Après vos séances de kinésithérapeute d'une durée moyenne de trois quarts d'heure, vous reconnaissez revenir sur le site de l'entreprise comme si de rien n'était, puis lorsque votre concubin Monsieur Frédéric B...décide de partir, et à fortiori, vous même, vous badgez consciencieusement.
En outre, votre présence dans la société ne correspond pas à votre horaire de travail collectif.
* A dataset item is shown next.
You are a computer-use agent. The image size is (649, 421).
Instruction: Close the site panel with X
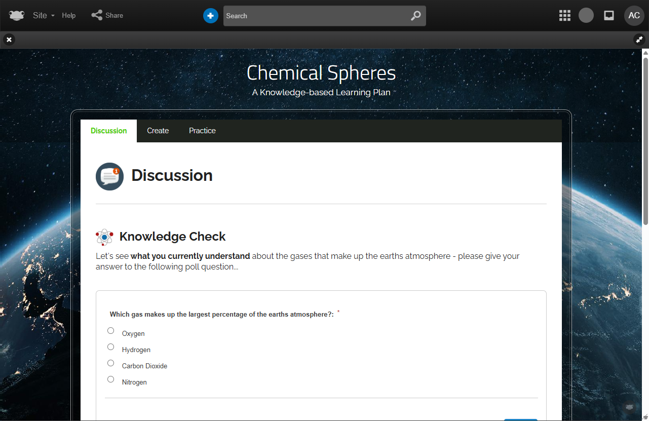click(9, 39)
Nous ne vous avons jamais demandé de rester sur le site après vos horaires de travail.
Vous avez reconnu badger à des heures tardives correspondant, non pas à vos horaires de travail, mais à des heures de fin de poste de votre concubin Monsieur Frédéric B..., après l'avoir attendu dans son bureau personnel, pour des raisons de co-voiturage.
Vous comprenez bien que, compte tenu, du caractère inacceptable de votre comportement, nous ne pouvons supporter plus longtemps de tels agissements, d'autant plus que votre position dans la hiérarchie, en qualité de Chef d'équipe, implique que vous donniez l'exemple.
Vous n'êtes pas notamment sans savoir qu'il est formellement interdit de vaquer librement à des occupations personnelles à l'extérieur de l'entreprise sans autorisation et sans badger, et qu'afin que les heures de travail effectuées par chaque salarié soient décomptées il est impératif de badger au début et à la fin de chaque période de travail.
Ces faits qui vous sont reprochés constituent une violation des obligations du contrat de travail d'une importance telle qu'ils rendent impossible votre maintien dans l'entreprise... ".

****

Il sera fait, tout d'abord, avant d'en venir aux motifs en eux-mêmes, un rappel des règles existant dans l'entreprise.

Il existait au sein de la SELHA un règlement intérieur en date du 24 juin 1983 qui stipulait, entre autres, que :

"... aucun salarié ne peut, pendant l'horaire de travail, ni quitter son poste de travail sans motif valable, ni quitter l'entreprise sans autorisation...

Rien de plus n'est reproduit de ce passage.